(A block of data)
# # # # # # #

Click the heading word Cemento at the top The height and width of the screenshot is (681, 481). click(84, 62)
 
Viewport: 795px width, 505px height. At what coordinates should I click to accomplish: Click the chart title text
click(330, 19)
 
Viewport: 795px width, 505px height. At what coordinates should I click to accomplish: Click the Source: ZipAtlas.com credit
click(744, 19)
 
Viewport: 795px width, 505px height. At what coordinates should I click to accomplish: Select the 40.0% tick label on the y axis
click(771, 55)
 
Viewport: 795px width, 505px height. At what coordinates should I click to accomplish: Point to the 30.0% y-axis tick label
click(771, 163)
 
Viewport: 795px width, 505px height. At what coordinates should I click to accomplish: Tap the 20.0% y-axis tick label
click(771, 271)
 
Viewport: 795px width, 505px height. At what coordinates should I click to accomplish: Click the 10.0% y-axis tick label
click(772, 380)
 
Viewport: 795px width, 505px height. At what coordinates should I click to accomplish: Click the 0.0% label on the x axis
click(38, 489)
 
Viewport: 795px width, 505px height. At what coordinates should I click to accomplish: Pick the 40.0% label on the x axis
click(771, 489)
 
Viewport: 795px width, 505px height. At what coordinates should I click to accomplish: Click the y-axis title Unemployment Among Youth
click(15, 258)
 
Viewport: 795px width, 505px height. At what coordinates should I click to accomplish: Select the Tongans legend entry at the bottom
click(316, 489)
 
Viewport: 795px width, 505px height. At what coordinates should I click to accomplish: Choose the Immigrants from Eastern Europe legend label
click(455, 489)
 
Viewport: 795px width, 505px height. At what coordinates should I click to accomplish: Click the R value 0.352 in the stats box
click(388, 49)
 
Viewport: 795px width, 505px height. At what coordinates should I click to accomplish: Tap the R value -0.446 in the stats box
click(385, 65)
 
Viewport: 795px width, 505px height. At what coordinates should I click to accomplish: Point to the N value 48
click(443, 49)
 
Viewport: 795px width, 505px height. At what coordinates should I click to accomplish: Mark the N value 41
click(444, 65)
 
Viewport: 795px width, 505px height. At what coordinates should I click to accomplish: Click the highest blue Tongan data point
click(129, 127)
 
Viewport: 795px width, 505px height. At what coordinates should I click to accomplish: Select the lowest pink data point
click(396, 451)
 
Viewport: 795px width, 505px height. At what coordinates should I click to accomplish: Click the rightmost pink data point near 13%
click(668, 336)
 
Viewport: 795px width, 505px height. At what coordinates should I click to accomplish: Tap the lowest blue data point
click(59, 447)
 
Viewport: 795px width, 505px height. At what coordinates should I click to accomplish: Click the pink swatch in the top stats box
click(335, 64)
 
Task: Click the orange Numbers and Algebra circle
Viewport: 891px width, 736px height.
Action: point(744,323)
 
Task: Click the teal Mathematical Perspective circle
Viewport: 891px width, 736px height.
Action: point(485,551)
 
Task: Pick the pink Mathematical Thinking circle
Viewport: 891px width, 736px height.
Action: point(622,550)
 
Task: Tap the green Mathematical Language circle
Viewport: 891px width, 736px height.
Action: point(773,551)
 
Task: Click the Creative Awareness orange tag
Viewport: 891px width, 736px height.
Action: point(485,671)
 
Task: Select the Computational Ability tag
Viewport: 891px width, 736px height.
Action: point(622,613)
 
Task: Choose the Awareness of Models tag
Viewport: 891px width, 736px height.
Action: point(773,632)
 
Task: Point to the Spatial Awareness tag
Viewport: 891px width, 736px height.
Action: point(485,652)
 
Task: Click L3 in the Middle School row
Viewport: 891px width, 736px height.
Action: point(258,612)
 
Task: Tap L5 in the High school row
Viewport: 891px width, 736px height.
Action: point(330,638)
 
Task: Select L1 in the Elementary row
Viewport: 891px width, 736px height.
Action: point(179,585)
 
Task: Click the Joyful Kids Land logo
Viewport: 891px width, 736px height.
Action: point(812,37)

# # # # # # #

DIRECTION = Render the listing as a Markdown table with columns n and Line, covering the line with "Task: Choose the Awareness of Models tag" up to and including the last line of the listing. Number each row in n, put the line under Line, and omit blank lines.

FULL SOLUTION =
| n | Line |
|---|---|
| 1 | Task: Choose the Awareness of Models tag |
| 2 | Viewport: 891px width, 736px height. |
| 3 | Action: point(773,632) |
| 4 | Task: Point to the Spatial Awareness tag |
| 5 | Viewport: 891px width, 736px height. |
| 6 | Action: point(485,652) |
| 7 | Task: Click L3 in the Middle School row |
| 8 | Viewport: 891px width, 736px height. |
| 9 | Action: point(258,612) |
| 10 | Task: Tap L5 in the High school row |
| 11 | Viewport: 891px width, 736px height. |
| 12 | Action: point(330,638) |
| 13 | Task: Select L1 in the Elementary row |
| 14 | Viewport: 891px width, 736px height. |
| 15 | Action: point(179,585) |
| 16 | Task: Click the Joyful Kids Land logo |
| 17 | Viewport: 891px width, 736px height. |
| 18 | Action: point(812,37) |